Reading passage:
------------------------
Web crawler

Question

Build a web crawler that uses multiple threads to fetch pages concurrently. You need to coordinate between threads, avoid crawling the same URL twice, handle failures, and probably implement some kind of rate limiting.

class Crawler:
    def __init__(self, fetch_fn, max_workers, rate_per_sec): ...
    def crawl(self, seed_url, max_pages) -> list[str]

fetch_fn(url) -> (html, links). Mock it in tests with a fake graph + injected failures.

P1: Single-threaded BFS with visited set. Get correctness first.
P2: Thread pool of N workers, shared queue + visited set. Fix the obvious races.
P3: Rate limit at rate_per_sec globally (not per-thread). Token bucket or semaphore? What happens when workers idle waiting for tokens?
P4: fetch_fn fails 5% of the time. Retry with exponential backoff, but cap total attempts. Make sure a permanent failure doesn’t deadlock other workers.

import time
import random
import threading
from queue import Queue, Empty
from concurrent.futures import ThreadPoolExecutor


class TokenBucket:
    """Lazy-refill bucket. Workers wait on a Condition; no polling thread."""
    def __init__(self, rate, capacity=None):
        self.rate = rate
        self.capacity = capacity if capacity is not None else rate
        self.tokens = float(self.capacity)
        self.last = time.monotonic()
        self.cv = threading.Condition()

    def acquire(self):
        with self.cv:
            while True:
                now = time.monotonic()
                self.tokens = min(self.capacity,
                                  self.tokens + (now - self.last) * self.rate)
                self.last = now
                if self.tokens >= 1:
                    self.tokens -= 1
                    return
                self.cv.wait(timeout=(1 - self.tokens) / self.rate)


class Crawler:
    def __init__(self, fetch_fn, max_workers, rate_per_sec, max_attempts=4):
        self.fetch_fn = fetch_fn
        self.max_workers = max_workers
        self.bucket = TokenBucket(rate_per_sec)
        self.max_attempts = max_attempts

    def crawl(self, seed_url, max_pages):
        q = Queue()
        seen = {seed_url}        # dedupe at enqueue time
        visited = []             # successfully fetched, in order
        lock = threading.Lock()
        done = threading.Event()
        # pending = items in queue + items currently being processed.
        # Termination: queue empty AND pending == 0.
        pending = [1]
        q.put(seed_url)

        def worker():
            while not done.is_set():
                try:
                    url = q.get(timeout=0.1)
                except Empty:
                    with lock:
                        if pending[0] == 0:
                            return
                    continue

                try:
                    with lock:
                        if len(visited) >= max_pages:
                            done.set()
                            return

                    html, links = self._fetch_with_retry(url)
------------------------
Information supplied:

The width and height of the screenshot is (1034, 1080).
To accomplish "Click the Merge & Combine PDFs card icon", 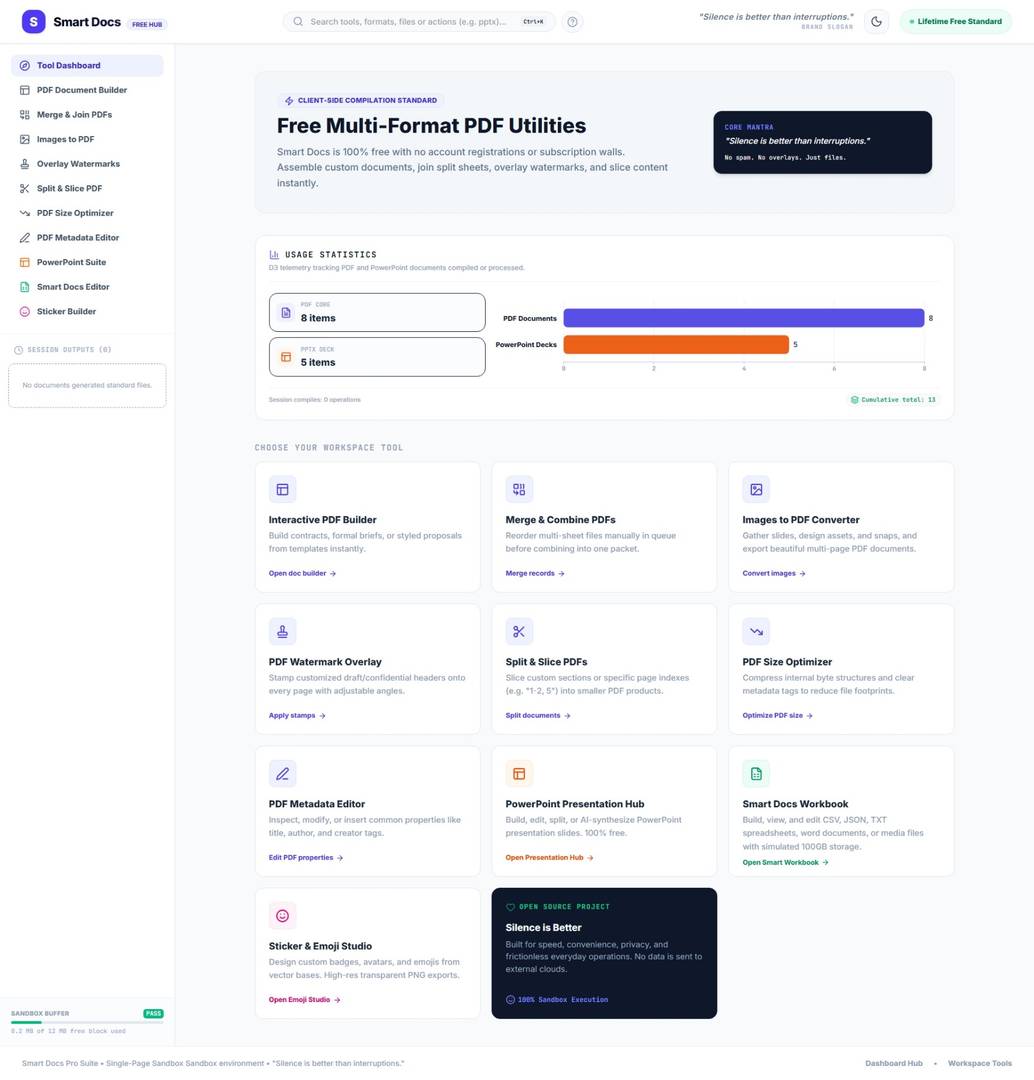I will pos(519,489).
------------------------
What you will do:
a - In the web crawler text, what default value does the Crawler class give to max_attempts?
b - Name every module that the code in the web crawler text imports from.
c - Write the next part of the web crawler text's code, continuing after its last line.

Results of the exercise:
a - 4

b - time, random, threading, queue, concurrent.futures

c -
                    if html is None:
                        continue  # permanent failure; pending-- in finally

                    new_links = []
                    with lock:
                        if len(visited) >= max_pages:
                            done.set()
                            return
                        visited.append(url)
                        if len(visited) >= max_pages:
                            done.set()
                            return
                        for l in links:
                            if l not in seen:
                                seen.add(l)
                                new_links.append(l)
                        pending[0] += len(new_links)  # bump BEFORE put
                    for l in new_links:
                        q.put(l)
                finally:
                    with lock:
                        pending[0] -= 1

        with ThreadPoolExecutor(max_workers=self.max_workers) as pool:
            futs = [pool.submit(worker) for _ in range(self.max_workers)]
            for f in futs:
                f.result()  # surface worker exceptions

        return visited

    def _fetch_with_retry(self, url):
        for attempt in range(self.max_attempts):
            self.bucket.acquire()  # token per attempt; sleep does NOT hold one
            try:
                return self.fetch_fn(url)
            except Exception:
                if attempt == self.max_attempts - 1:
                    return None, None
                time.sleep((2 ** attempt) * 0.1 + random.random() * 0.05)
        return None, None

Quick test driver with a deterministic graph and injected failures:

def make_fetch_fn(graph, fail_rate=0.0, seed=42):
    rng = random.Random(seed)
    rlock = threading.Lock()
    def fetch(url):
        with rlock:
            fail = rng.random() < fail_rate
        time.sleep(0.01)  # simulate I/O
        if fail:
            raise IOError("transient")
        return "<html>", list(graph.get(url, []))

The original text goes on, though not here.